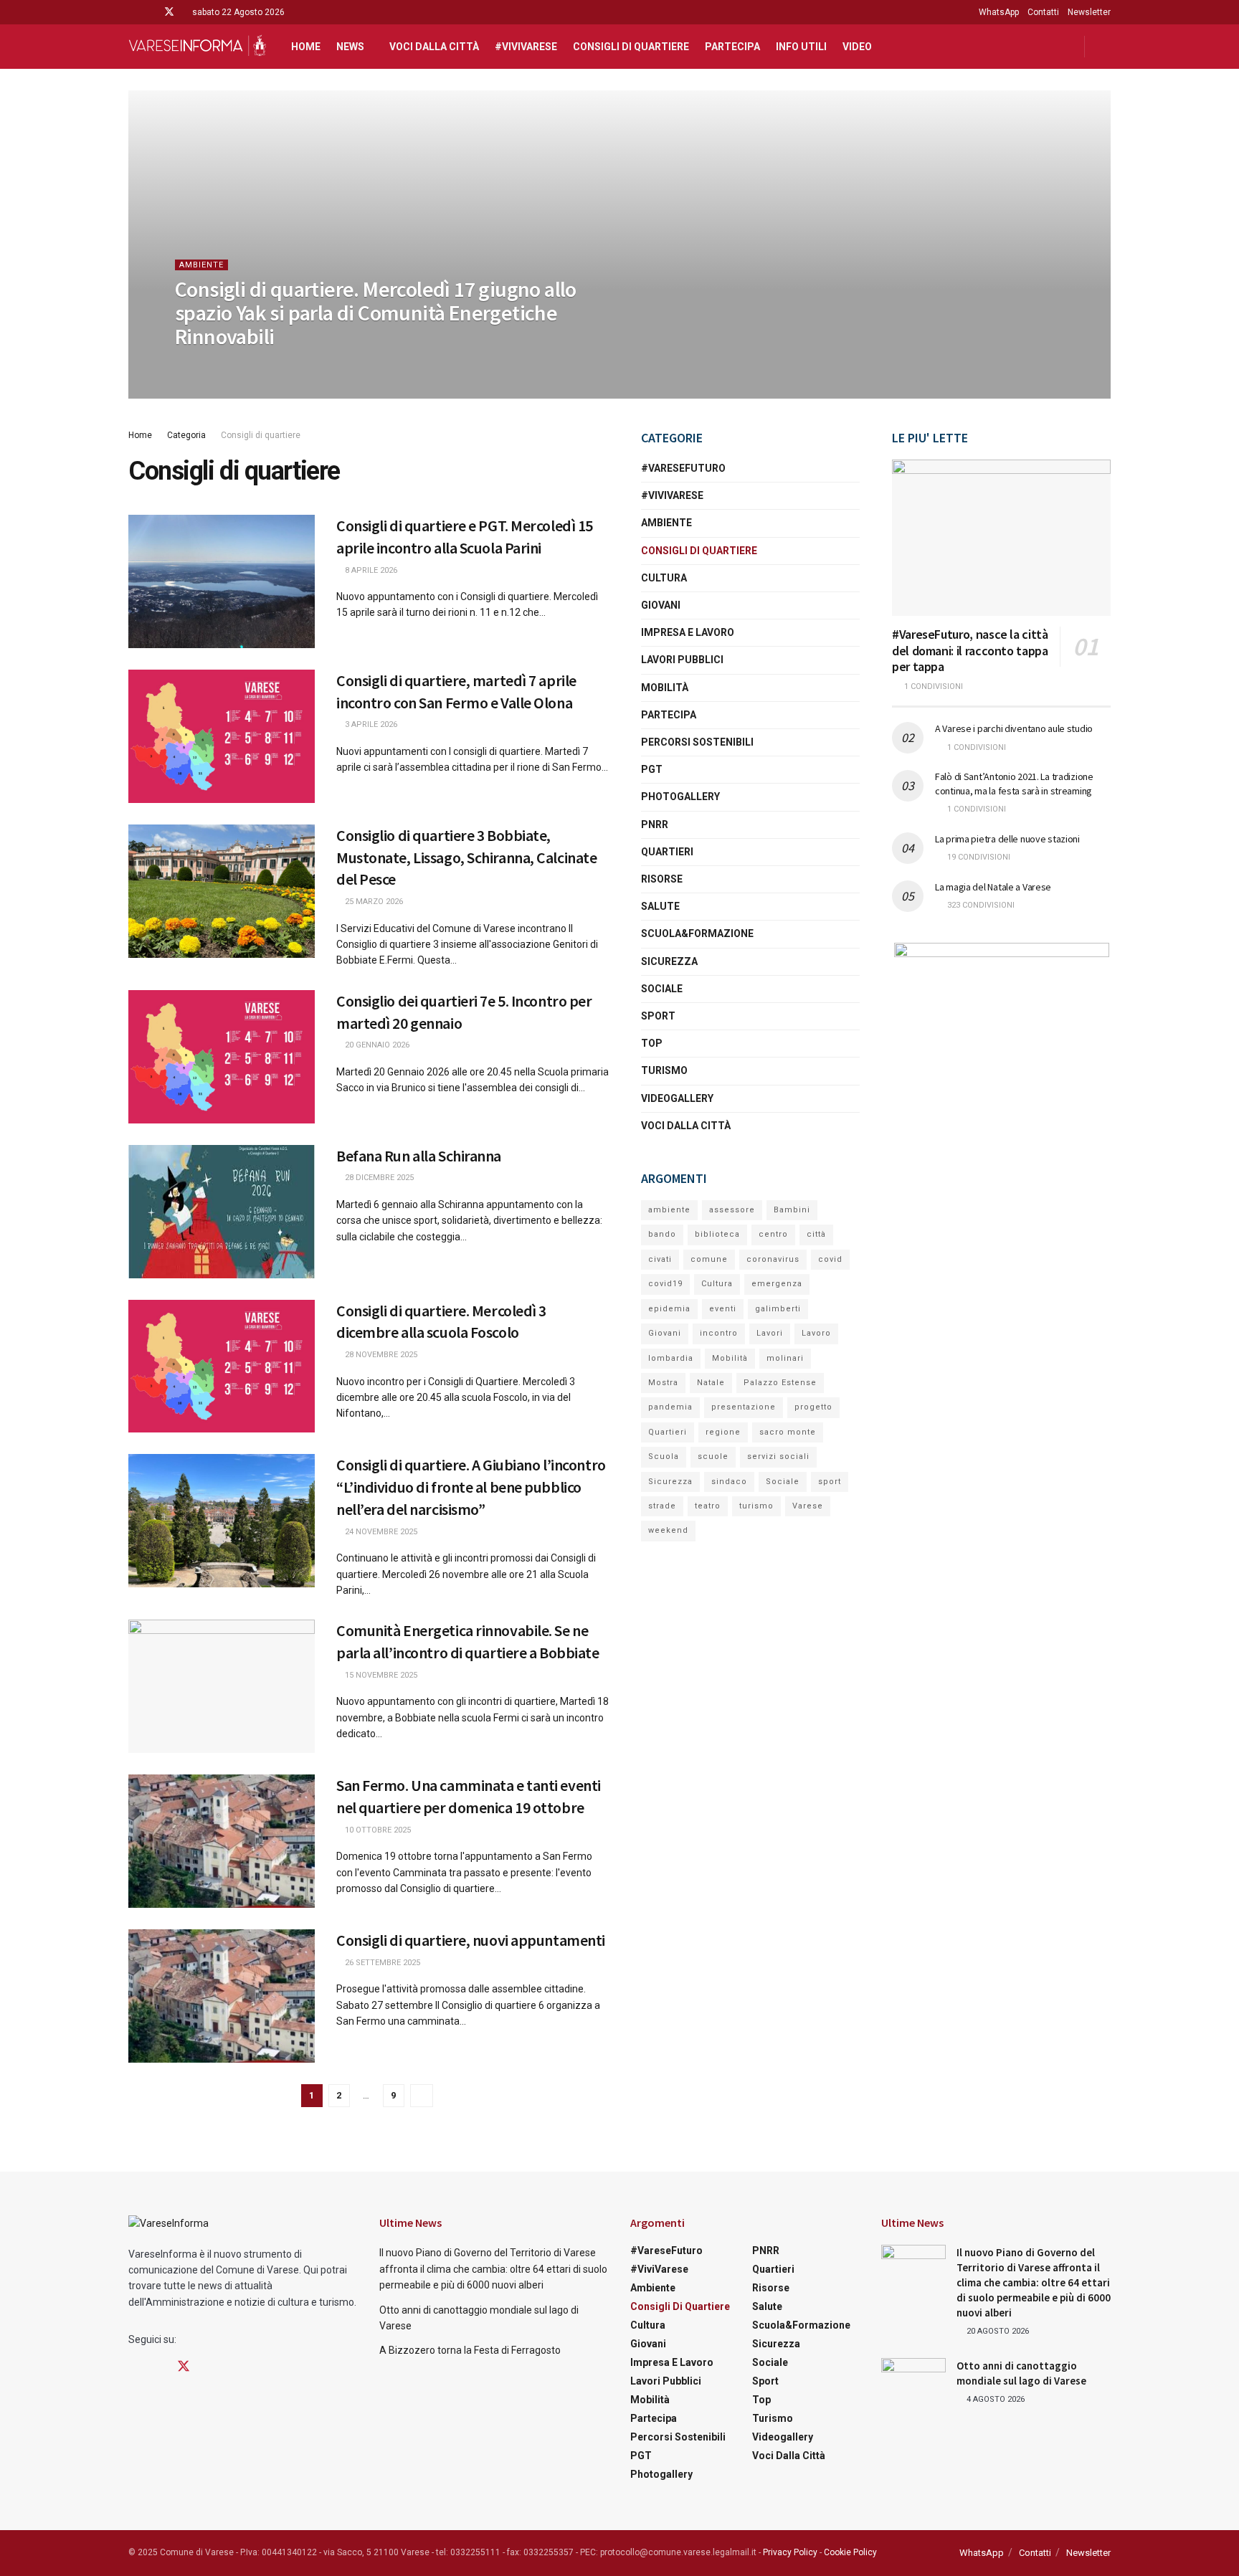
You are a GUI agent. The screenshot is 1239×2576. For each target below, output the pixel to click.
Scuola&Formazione (697, 933)
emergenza (776, 1283)
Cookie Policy (850, 2552)
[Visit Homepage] (197, 46)
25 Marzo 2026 (373, 901)
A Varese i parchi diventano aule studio (1014, 728)
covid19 (665, 1283)
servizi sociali (778, 1456)
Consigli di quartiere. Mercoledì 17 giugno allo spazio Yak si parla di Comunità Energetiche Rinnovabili (375, 312)
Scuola (663, 1456)
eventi (722, 1308)
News (350, 46)
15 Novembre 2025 (380, 1675)
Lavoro (816, 1333)
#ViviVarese (526, 46)
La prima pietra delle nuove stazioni (1007, 838)
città (816, 1234)
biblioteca (717, 1234)
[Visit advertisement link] (1001, 1032)
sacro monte (787, 1432)
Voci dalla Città (434, 46)
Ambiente (201, 265)
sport (829, 1481)
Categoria (186, 435)
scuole (713, 1456)
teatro (708, 1506)
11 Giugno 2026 (213, 365)
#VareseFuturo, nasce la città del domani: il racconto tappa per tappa (970, 650)
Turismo (664, 1070)
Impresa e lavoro (687, 632)
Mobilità (664, 687)
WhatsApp (999, 12)
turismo (756, 1506)
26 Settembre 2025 (381, 1962)
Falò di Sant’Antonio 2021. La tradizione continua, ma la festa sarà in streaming (1014, 783)
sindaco (729, 1481)
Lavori (769, 1333)
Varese (807, 1506)
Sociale (662, 988)
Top (652, 1043)
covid (830, 1259)
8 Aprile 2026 (370, 570)
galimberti (778, 1308)
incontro (719, 1333)
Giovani (660, 605)
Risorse (662, 879)
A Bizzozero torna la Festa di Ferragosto (470, 2350)
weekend (668, 1530)
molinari (785, 1358)
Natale (711, 1382)
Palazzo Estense (780, 1382)
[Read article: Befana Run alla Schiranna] (221, 1211)
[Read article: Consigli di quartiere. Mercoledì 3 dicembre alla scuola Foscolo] (221, 1366)
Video (857, 46)
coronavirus (772, 1259)
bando (662, 1234)
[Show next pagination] (421, 2095)
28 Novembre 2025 (380, 1354)
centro (773, 1234)
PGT (652, 769)
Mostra (663, 1382)
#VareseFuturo (683, 468)
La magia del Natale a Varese (993, 886)
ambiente (669, 1210)
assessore (732, 1210)
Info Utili (801, 46)
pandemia (670, 1407)
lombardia (670, 1358)
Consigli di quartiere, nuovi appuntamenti (470, 1940)
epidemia (669, 1308)
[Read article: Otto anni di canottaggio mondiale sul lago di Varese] (913, 2381)
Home (306, 46)
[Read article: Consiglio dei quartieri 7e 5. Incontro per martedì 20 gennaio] (221, 1056)
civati (660, 1259)
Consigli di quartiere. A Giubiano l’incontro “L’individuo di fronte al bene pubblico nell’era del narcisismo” (471, 1487)
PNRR (654, 824)
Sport (658, 1016)
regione (723, 1432)
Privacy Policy (790, 2552)
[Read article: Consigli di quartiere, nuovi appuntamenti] (221, 1996)
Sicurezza (669, 961)
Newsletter (1089, 12)
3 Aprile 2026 (370, 724)
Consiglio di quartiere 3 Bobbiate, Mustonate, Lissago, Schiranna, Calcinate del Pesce (466, 857)
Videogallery (677, 1098)
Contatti (1043, 12)
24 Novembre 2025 (380, 1531)
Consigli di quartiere (631, 46)
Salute (660, 906)
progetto (813, 1407)
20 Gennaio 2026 (376, 1045)
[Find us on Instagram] (150, 12)
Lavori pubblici (682, 659)
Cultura (664, 578)
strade (662, 1506)
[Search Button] (1105, 46)
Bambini (792, 1210)
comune (709, 1259)
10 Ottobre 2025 (377, 1830)
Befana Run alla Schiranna (418, 1156)
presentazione (743, 1407)
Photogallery (680, 796)
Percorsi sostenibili (697, 742)
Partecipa (732, 46)
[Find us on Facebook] (132, 12)
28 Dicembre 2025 (378, 1177)
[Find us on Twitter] (169, 12)
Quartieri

** Requirement **
Locate the word "Schiranna" in the records and collect each line it appears in.

** Output for this task **
[Read article: Befana Run alla Schiranna] (221, 1211)
Consiglio di quartiere 3 Bobbiate, Mustonate, Lissago, Schiranna, Calcinate del Pesce (466, 857)
Befana Run alla Schiranna (418, 1156)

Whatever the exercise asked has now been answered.